:: Source document ::
- - -

Perspective on Security
This work is dependent upon one's view of security. We shall investigate Ruby and Java from several security perspectives. The first perspective is that of the programmer; protecting intellectual property. The second perspective is that of the data center manager; keeping the hackers at bay. The third perspective is that of the programming manager or review team attempting to limit the migration of vulnerability from compile-time to runtime. We will answer the question, “Does Ruby or Java give us the best protection viewed from each of these perspectives?”
Ruby
From the programmer’s security perspective, Ruby is a nightmare. Disseminating precious source language to his customers means certain plagiarism of his work. Modifications will be made by clients who will then attempt to get support for the modified product. Work is currently underway on the potential of converting the Ruby source code into Java bytecode through XRuby or JRuby which could then be better protected. Please see the Java discussion below for details of this protection.

- - -

:: Given entries ::

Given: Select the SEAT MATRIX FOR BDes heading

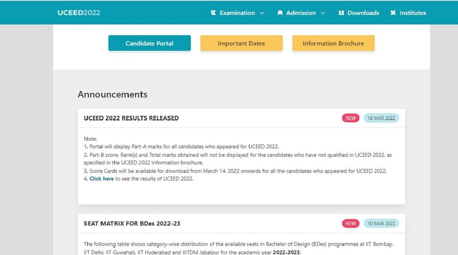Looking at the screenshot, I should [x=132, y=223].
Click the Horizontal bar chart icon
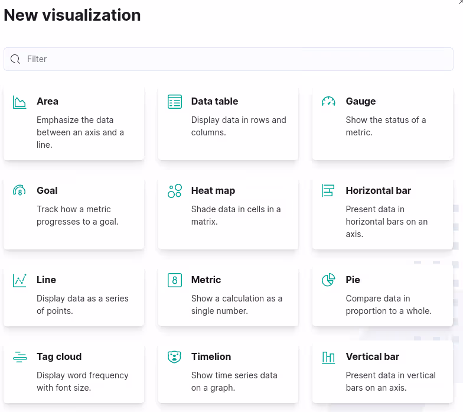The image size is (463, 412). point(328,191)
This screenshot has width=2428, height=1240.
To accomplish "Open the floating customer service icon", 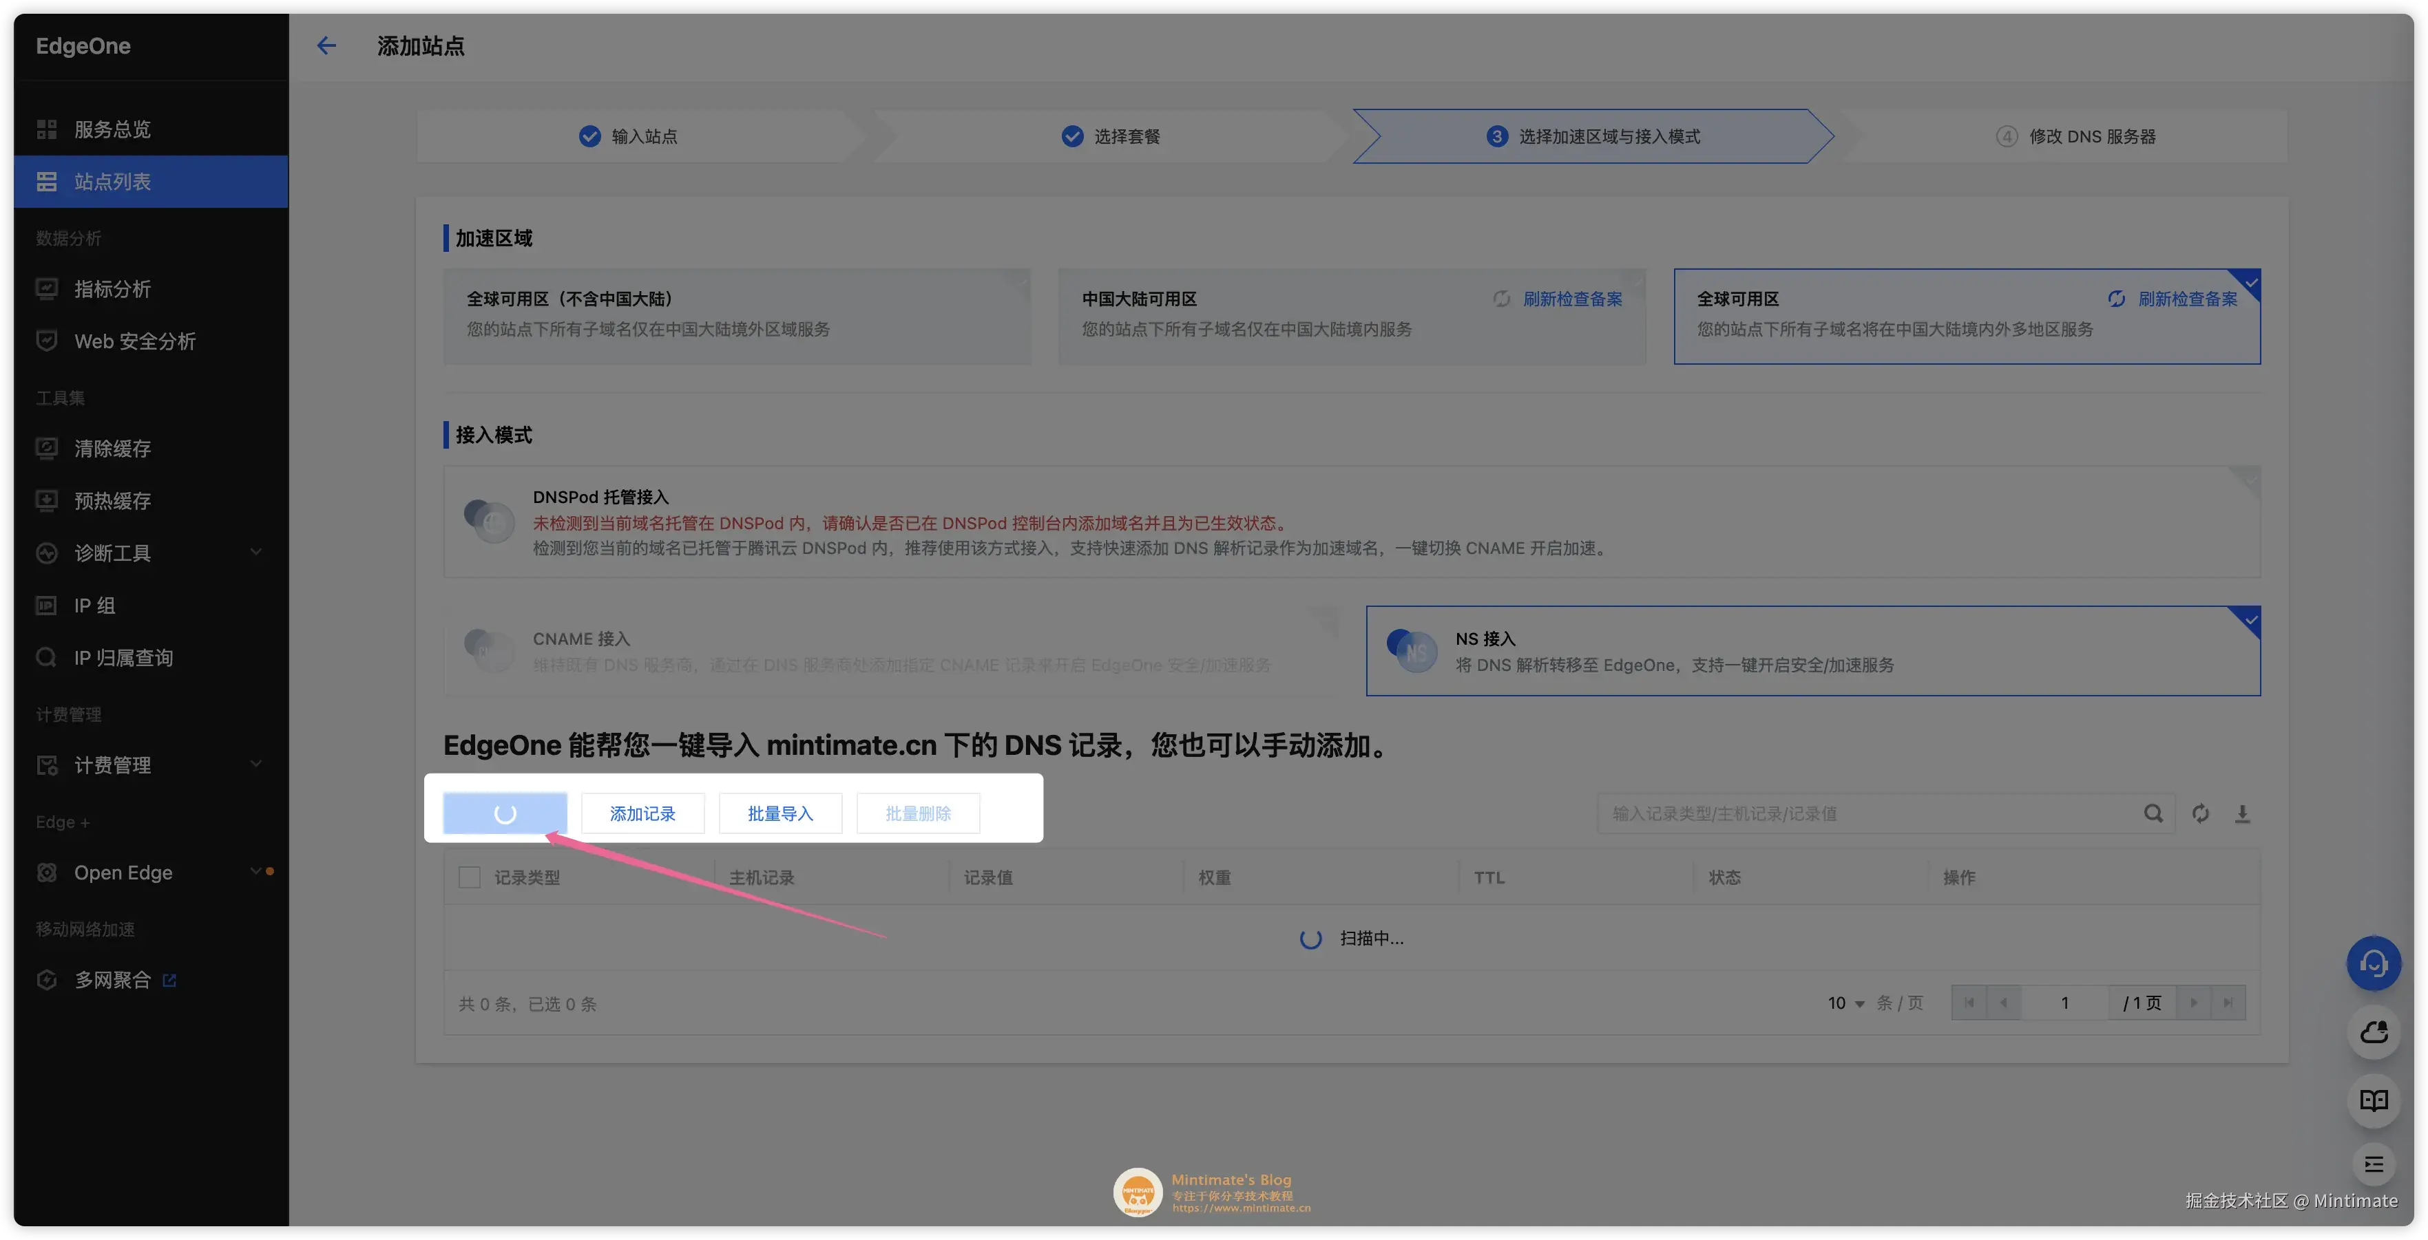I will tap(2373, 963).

- - -

:: Task prompt ::
Reproduce the entire passage on Ruby and Java security word for word, from its heading to its final sentence.

:: Solved exercise ::
Perspective on Security
This work is dependent upon one's view of security. We shall investigate Ruby and Java from several security perspectives. The first perspective is that of the programmer; protecting intellectual property. The second perspective is that of the data center manager; keeping the hackers at bay. The third perspective is that of the programming manager or review team attempting to limit the migration of vulnerability from compile-time to runtime. We will answer the question, “Does Ruby or Java give us the best protection viewed from each of these perspectives?”
Ruby
From the programmer’s security perspective, Ruby is a nightmare. Disseminating precious source language to his customers means certain plagiarism of his work. Modifications will be made by clients who will then attempt to get support for the modified product. Work is currently underway on the potential of converting the Ruby source code into Java bytecode through XRuby or JRuby which could then be better protected. Please see the Java discussion below for details of this protection.